Manuel Valls, « Monsieur Carnaval »

Pour l’ancien Premier ministre, cette liste incarne le « danger de ceux qui ont tourné le dos à la République ». S’allier avec La France insoumise est « une faute morale » a jugé le candidat perdant à la primaire de la gauche en 2017, qui a dénoncé « les ambiguïtés, les compromissions de membres des listes de La France insoumise en Île-de-France avec l’islamisme, par rapport à la lutte contre l’antisémitisme, au soutien aux policiers, sur la laïcité ».

La réaction du camp de la gauche n’a pas tardé. Manuel Valls, « c’est l’idiot utile de la droite et de l’extrême droite », a estimé dans le même temps le député LFI Alexis Corbière sur France 2, « Monsieur Carnaval », « un type détesté en France, détesté en Catalogne, homme sans moralité » et « qui vient faire son tour en nous insultant ».

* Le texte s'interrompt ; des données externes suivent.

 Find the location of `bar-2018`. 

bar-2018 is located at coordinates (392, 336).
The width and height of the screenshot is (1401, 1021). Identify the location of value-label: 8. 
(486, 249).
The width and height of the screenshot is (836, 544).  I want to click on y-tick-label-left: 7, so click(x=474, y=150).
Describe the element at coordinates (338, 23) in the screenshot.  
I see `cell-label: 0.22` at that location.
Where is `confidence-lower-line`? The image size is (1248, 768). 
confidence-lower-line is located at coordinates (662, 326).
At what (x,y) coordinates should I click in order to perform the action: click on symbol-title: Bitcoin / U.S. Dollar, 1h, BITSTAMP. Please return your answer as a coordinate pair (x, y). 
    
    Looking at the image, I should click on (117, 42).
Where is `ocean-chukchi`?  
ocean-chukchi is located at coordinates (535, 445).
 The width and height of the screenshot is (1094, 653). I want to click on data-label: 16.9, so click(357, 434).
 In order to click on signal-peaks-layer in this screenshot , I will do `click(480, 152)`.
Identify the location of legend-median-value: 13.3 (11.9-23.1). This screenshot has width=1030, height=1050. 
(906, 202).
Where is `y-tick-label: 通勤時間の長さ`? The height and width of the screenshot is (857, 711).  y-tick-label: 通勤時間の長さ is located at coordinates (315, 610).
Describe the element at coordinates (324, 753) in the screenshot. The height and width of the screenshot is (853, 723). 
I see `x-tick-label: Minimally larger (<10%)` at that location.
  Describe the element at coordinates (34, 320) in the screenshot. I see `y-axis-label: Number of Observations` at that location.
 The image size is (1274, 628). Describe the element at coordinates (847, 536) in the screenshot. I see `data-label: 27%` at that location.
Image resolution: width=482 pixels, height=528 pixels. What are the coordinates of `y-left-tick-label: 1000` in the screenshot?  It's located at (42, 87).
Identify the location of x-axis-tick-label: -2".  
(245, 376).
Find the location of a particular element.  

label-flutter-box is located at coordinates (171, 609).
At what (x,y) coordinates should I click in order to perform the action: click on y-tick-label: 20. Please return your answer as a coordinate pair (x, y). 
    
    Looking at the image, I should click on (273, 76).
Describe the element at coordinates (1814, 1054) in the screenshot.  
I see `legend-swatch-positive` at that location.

L’ancien président socialiste d’Ile-de-France votera aussi Valérie Pécresse

« J’en ai assez que des gens se permettent de dire que nous serions des ennemis de la République », a-t-il ajouté. Valérie Pécresse a salué sur France Info les « soutiens en responsabilité » de Manuel Valls et Nicolas Dupont-Aignan (qui a annoncé hier son intention de voter pour elle). « Rien ne les rapproche, mais un combat les unit : lutter contre l’extrême gauche », a-t-elle déclaré.

Dans les colonnes du Point, Jean-Paul Huchon, l’ancien président socialiste de la région Île-de-France (1998-2015) a lui aussi fait une annonce surprenante : « Je vote sans hésitation Valérie Pécresse », pour contrer une « alliance baroque ». Interrogé sur le fait de mettre sur le même plan Jean-Luc Mélenchon et Marine Le Pen, Manuel Valls a répondu : « oui, bien sûr, sans aucune hésitation », qualifiant de « choix terrible à faire », un éventuel second tour de la présidentielle entre ces deux candidats déclarés.